WHAT THE TASK ASKS: Transcribe the lines below exactly. No image belongs in the transcription.

RECORD EXCERPTS:
○ ○ ○ ○ ○

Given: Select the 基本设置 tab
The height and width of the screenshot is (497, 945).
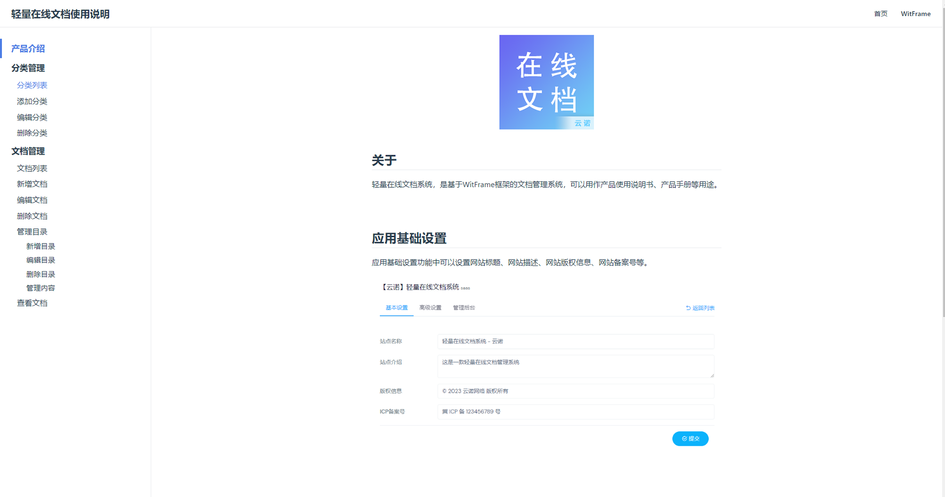Looking at the screenshot, I should coord(396,307).
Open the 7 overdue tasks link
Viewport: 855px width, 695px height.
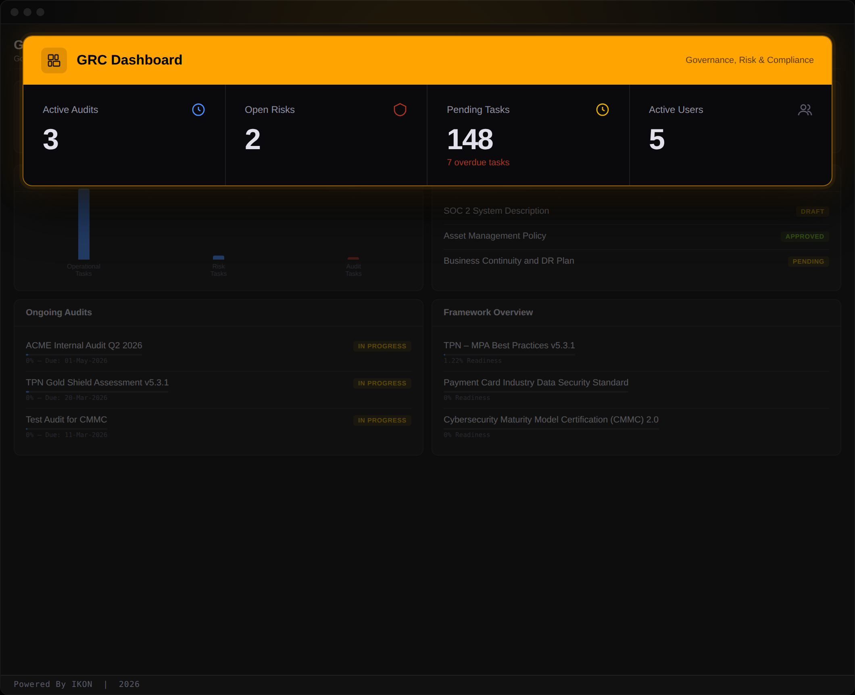click(x=478, y=162)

○ ○ ○ ○ ○

EXERCISE RESULT:
Given: Select the 基本设置 tab
The height and width of the screenshot is (497, 945).
Looking at the screenshot, I should coord(396,307).
Open the 7 overdue tasks link
Viewport: 855px width, 695px height.
click(x=478, y=162)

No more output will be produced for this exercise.